BEGIN

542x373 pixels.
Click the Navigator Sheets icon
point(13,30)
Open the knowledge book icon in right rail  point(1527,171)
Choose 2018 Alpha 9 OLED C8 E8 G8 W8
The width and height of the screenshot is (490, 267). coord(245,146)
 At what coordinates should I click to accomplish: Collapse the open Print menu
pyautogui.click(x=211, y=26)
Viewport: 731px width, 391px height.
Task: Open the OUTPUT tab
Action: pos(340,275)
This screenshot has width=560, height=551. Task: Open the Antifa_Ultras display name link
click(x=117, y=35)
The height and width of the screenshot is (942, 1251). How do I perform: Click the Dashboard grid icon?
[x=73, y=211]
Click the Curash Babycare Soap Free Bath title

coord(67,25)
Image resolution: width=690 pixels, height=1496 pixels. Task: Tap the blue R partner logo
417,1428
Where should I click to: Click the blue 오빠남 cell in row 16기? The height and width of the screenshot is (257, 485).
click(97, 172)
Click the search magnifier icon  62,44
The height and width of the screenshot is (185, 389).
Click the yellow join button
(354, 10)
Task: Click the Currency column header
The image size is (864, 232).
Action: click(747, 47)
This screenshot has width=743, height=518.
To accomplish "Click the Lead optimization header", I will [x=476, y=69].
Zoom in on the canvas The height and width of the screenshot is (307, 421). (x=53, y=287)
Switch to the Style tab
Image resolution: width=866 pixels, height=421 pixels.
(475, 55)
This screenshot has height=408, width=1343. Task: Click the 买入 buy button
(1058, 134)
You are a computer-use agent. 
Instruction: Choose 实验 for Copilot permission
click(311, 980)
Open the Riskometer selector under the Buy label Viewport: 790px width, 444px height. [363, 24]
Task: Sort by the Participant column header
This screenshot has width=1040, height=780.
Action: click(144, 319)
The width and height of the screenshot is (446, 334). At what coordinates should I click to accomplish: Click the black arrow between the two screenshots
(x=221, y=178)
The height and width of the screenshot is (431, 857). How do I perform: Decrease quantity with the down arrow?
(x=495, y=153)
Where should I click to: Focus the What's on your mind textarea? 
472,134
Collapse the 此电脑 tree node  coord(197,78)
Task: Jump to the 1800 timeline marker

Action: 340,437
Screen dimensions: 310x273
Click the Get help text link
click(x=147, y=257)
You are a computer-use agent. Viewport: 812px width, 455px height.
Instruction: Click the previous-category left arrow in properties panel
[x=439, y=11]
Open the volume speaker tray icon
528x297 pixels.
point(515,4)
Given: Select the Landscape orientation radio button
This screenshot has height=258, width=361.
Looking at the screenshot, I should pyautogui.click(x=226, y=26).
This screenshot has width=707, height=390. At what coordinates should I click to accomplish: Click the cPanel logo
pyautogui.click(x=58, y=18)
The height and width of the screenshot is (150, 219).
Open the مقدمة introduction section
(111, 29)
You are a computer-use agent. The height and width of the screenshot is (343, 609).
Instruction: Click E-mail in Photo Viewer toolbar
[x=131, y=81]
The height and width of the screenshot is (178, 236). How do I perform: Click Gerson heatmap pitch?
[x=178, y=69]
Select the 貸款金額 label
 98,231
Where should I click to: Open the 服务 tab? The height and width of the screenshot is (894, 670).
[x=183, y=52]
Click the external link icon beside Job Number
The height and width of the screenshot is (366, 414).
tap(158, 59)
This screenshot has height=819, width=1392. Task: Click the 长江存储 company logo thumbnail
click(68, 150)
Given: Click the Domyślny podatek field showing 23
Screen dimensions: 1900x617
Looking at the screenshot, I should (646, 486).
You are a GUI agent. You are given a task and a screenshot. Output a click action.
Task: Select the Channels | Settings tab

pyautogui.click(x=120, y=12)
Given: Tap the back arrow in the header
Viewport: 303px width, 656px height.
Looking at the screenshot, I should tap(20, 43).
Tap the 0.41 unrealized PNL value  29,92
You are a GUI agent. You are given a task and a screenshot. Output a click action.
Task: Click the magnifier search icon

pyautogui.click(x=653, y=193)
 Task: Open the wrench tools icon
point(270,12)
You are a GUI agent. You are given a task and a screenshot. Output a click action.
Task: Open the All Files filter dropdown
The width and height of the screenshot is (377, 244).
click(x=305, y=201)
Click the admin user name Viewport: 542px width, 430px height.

END

• _THE TASK_:
Set down again, word for word, the stretch of records from the line with "Task: Sort by the Participant column header" to the line with "Collapse the 此电脑", both of those lines included.

• _OUTPUT FOR THIS EXERCISE_:
Task: Sort by the Participant column header
This screenshot has width=1040, height=780.
Action: click(144, 319)
The width and height of the screenshot is (446, 334). At what coordinates should I click to accomplish: Click the black arrow between the two screenshots
(x=221, y=178)
The height and width of the screenshot is (431, 857). How do I perform: Decrease quantity with the down arrow?
(x=495, y=153)
Where should I click to: Focus the What's on your mind textarea? 
472,134
Collapse the 此电脑 tree node  coord(197,78)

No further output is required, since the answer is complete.